About that ‘Personal Relationship with Jesus’
Written by Robert Royal
Monday, June 17, 2024
It’s a good idea, of course, that “personal relationship” with Jesus. It works itself around any number of contemporary roadblocks to the faith. Which is unusual for Christian truths in current conditions. But without some other, very good, ideas, the personal relationship turns into a very bad idea.
Because if, as in most of the “relationships” we have these days, we limit what transpires between us and Him only to what we’re willing to agree to, we’re not in a personal relationship with Jesus. We’re in a toxic relationship with our own egos, a cocoon we create for our own comfort, but which, ironically, is one of the deepest reasons for our current unease.
The whole problem can be seen by asking a simple question: Which Jesus are we supposed to have that relationship with, anyway?
- The Jesus of the Scriptures and Early Church Fathers
- The Byzantine Pantocrator
- The Mystic Lamb of the Ghent Altarpiece
- The Da Vinci Salvator Mundi
- The Reformation Christ of sola fide and sola Scriptura
- The Enlightenment rationalist Jesus (miracles optional)

_RECORD EXCERPTS_
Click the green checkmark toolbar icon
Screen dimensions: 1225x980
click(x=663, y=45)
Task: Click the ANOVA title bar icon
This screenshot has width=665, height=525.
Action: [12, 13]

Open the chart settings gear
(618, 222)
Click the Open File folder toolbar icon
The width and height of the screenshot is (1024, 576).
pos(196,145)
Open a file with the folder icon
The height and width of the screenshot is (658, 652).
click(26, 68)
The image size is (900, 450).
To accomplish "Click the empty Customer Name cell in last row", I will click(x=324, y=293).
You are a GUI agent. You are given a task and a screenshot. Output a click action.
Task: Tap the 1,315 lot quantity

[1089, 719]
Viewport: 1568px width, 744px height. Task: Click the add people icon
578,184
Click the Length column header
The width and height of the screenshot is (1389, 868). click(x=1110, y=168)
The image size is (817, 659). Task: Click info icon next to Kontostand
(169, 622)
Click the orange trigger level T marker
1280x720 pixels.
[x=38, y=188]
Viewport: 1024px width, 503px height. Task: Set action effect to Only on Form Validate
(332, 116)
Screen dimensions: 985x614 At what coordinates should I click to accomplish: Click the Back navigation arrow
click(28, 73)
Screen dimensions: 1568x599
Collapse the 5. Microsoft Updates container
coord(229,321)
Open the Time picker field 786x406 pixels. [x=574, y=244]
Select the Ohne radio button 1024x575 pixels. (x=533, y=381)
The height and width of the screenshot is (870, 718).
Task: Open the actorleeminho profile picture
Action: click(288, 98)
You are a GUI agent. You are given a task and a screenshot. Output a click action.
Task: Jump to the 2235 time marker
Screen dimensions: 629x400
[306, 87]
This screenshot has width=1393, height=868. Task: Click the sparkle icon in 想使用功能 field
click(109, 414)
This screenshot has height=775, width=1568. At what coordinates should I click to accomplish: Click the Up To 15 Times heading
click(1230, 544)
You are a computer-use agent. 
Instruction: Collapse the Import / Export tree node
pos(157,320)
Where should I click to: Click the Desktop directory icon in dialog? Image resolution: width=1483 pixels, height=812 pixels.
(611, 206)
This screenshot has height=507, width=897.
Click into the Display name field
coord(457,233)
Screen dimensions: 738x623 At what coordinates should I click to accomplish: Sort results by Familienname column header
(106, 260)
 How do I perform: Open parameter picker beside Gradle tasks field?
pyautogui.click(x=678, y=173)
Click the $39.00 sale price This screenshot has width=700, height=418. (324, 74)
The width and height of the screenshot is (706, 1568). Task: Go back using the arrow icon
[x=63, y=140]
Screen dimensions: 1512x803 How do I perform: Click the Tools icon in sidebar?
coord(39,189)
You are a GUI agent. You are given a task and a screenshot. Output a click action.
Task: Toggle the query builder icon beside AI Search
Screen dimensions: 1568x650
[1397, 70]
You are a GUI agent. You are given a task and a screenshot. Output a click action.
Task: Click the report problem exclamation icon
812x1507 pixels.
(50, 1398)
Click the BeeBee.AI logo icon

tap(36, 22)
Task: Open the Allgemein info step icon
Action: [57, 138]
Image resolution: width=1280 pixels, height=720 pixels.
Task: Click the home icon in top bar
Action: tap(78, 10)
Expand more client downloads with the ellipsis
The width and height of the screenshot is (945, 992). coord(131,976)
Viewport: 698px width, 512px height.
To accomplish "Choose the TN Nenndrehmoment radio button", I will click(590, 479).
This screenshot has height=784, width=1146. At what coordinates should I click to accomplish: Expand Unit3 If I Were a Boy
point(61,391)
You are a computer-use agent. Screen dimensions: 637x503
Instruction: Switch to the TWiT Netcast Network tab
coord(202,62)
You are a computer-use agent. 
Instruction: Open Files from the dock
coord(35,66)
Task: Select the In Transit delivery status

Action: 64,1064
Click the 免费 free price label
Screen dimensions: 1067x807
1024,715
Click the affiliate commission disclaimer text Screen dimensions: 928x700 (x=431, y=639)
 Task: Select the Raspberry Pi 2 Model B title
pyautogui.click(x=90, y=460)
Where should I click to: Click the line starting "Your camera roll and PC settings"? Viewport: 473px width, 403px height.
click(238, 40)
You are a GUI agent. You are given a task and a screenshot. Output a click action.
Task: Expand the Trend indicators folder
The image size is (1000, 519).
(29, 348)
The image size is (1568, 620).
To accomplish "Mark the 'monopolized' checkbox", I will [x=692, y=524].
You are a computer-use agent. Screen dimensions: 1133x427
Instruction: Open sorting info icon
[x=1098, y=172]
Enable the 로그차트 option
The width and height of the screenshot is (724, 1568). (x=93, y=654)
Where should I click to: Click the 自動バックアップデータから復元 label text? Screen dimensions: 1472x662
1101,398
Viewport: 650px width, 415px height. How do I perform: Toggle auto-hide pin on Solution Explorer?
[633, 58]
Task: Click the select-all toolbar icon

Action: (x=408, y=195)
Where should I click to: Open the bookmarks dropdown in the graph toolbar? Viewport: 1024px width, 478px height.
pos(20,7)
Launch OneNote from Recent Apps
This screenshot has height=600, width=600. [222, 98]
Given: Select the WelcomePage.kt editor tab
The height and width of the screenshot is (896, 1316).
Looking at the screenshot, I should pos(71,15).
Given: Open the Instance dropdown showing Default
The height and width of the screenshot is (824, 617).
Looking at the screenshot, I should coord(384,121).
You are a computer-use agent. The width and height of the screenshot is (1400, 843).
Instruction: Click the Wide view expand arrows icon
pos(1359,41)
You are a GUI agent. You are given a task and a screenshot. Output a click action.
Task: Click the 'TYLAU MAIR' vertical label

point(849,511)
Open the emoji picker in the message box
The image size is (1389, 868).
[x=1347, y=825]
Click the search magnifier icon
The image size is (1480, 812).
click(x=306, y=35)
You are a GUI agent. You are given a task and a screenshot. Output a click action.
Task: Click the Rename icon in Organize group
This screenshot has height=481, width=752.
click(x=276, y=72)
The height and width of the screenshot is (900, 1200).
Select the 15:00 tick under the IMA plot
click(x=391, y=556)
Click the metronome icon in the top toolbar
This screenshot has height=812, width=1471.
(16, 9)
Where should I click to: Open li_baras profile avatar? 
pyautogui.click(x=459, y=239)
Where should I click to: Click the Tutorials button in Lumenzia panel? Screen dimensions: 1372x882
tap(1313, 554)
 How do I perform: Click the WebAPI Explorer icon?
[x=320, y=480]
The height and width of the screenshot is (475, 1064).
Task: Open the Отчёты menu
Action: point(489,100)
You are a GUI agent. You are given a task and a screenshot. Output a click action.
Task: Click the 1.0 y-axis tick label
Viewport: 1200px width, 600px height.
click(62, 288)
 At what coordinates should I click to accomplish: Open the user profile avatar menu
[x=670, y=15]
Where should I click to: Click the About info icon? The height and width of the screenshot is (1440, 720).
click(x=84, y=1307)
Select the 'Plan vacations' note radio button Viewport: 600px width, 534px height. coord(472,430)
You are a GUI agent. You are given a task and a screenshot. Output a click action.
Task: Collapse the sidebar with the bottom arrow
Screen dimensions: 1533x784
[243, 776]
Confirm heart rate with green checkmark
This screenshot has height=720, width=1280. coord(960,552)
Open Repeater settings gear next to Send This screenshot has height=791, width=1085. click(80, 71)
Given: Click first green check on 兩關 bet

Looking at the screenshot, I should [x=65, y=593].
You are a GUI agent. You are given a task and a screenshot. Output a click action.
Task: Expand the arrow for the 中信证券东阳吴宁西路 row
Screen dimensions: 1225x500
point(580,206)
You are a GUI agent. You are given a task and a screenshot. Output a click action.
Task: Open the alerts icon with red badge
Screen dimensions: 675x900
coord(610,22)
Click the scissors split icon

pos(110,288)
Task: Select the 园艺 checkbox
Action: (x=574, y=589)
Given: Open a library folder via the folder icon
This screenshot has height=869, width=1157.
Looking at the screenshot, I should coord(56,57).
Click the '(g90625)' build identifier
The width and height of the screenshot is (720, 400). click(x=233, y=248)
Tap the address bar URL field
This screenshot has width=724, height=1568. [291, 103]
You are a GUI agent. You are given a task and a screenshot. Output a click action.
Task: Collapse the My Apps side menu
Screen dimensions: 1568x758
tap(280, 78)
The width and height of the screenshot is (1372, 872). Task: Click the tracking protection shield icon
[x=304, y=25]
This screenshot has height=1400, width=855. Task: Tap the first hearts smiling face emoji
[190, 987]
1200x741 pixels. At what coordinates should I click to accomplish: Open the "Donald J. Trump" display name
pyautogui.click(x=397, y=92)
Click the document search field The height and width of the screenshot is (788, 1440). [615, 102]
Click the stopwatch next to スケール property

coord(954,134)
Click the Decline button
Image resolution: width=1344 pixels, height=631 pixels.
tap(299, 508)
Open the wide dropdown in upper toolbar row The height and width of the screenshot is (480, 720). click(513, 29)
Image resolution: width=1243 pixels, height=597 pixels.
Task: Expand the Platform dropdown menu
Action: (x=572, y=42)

_ACTIONS TO TAKE_
(a) Identify every version of Jesus that the essay on the personal relationship with Jesus lists in answer to its question about which Jesus is meant.
(b) Revise the essay on the personal relationship with Jesus, starting at "- The Jesus" and ending at "Jesus (miracles optional)", so that "Ghent Altarpiece" is replaced with "Isenheim Altarpiece".

_ANSWERS TO THE EXERCISES_
(a)
- The Jesus of the Scriptures and Early Church Fathers
- The Byzantine Pantocrator
- The Mystic Lamb of the Ghent Altarpiece
- The Da Vinci Salvator Mundi
- The Reformation Christ of sola fide and sola Scriptura
- The Enlightenment rationalist Jesus (miracles optional)

(b)
- The Jesus of the Scriptures and Early Church Fathers
- The Byzantine Pantocrator
- The Mystic Lamb of the Isenheim Altarpiece
- The Da Vinci Salvator Mundi
- The Reformation Christ of sola fide and sola Scriptura
- The Enlightenment rationalist Jesus (miracles optional)